# [Your goal]
Rewrite all of the entries below, replacing every occurrence of "Describe" with "Explain" and leaving all other text unchanged.

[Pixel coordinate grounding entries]

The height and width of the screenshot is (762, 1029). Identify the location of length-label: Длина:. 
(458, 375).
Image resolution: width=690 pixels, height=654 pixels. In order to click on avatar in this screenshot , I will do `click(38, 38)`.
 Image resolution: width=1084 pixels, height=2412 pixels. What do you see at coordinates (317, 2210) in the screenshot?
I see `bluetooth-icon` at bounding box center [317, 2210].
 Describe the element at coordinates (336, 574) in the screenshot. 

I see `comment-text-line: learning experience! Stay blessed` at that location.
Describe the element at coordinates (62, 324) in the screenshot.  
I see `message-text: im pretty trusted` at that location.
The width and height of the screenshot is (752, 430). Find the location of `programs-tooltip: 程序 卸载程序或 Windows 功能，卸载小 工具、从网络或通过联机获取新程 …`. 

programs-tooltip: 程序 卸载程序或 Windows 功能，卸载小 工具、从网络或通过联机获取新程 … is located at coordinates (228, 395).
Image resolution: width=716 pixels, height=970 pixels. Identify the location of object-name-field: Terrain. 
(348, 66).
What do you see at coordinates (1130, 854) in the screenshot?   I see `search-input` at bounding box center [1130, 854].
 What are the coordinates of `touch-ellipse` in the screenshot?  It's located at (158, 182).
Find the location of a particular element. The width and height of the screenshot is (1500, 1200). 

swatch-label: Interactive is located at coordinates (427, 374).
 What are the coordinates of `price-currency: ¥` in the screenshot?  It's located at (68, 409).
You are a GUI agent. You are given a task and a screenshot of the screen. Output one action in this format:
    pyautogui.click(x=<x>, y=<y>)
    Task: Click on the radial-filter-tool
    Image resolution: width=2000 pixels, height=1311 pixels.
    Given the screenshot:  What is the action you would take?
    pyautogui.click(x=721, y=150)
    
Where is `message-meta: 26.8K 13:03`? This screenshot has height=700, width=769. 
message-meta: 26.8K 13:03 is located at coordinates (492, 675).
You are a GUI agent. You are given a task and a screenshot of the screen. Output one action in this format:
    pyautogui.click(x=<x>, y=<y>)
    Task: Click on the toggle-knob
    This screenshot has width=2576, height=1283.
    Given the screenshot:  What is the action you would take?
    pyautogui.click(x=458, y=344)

# [Output below]
The height and width of the screenshot is (762, 1029). Identify the location of length-label: Длина:. 
(458, 375).
Image resolution: width=690 pixels, height=654 pixels. In order to click on avatar in this screenshot , I will do `click(38, 38)`.
 Image resolution: width=1084 pixels, height=2412 pixels. What do you see at coordinates (317, 2210) in the screenshot?
I see `bluetooth-icon` at bounding box center [317, 2210].
 Explain the element at coordinates (336, 574) in the screenshot. 

I see `comment-text-line: learning experience! Stay blessed` at that location.
Explain the element at coordinates (62, 324) in the screenshot.  
I see `message-text: im pretty trusted` at that location.
The width and height of the screenshot is (752, 430). Find the location of `programs-tooltip: 程序 卸载程序或 Windows 功能，卸载小 工具、从网络或通过联机获取新程 …`. 

programs-tooltip: 程序 卸载程序或 Windows 功能，卸载小 工具、从网络或通过联机获取新程 … is located at coordinates (228, 395).
Image resolution: width=716 pixels, height=970 pixels. Identify the location of object-name-field: Terrain. 
(348, 66).
What do you see at coordinates (1130, 854) in the screenshot?   I see `search-input` at bounding box center [1130, 854].
 What are the coordinates of `touch-ellipse` in the screenshot?  It's located at (158, 182).
Find the location of a particular element. The width and height of the screenshot is (1500, 1200). 

swatch-label: Interactive is located at coordinates (427, 374).
 What are the coordinates of `price-currency: ¥` in the screenshot?  It's located at (68, 409).
You are a GUI agent. You are given a task and a screenshot of the screen. Output one action in this format:
    pyautogui.click(x=<x>, y=<y>)
    Task: Click on the radial-filter-tool
    Image resolution: width=2000 pixels, height=1311 pixels.
    Given the screenshot:  What is the action you would take?
    pyautogui.click(x=721, y=150)
    
Where is `message-meta: 26.8K 13:03`? This screenshot has height=700, width=769. 
message-meta: 26.8K 13:03 is located at coordinates (492, 675).
You are a GUI agent. You are given a task and a screenshot of the screen. Output one action in this format:
    pyautogui.click(x=<x>, y=<y>)
    Task: Click on the toggle-knob
    This screenshot has width=2576, height=1283.
    Given the screenshot:  What is the action you would take?
    pyautogui.click(x=458, y=344)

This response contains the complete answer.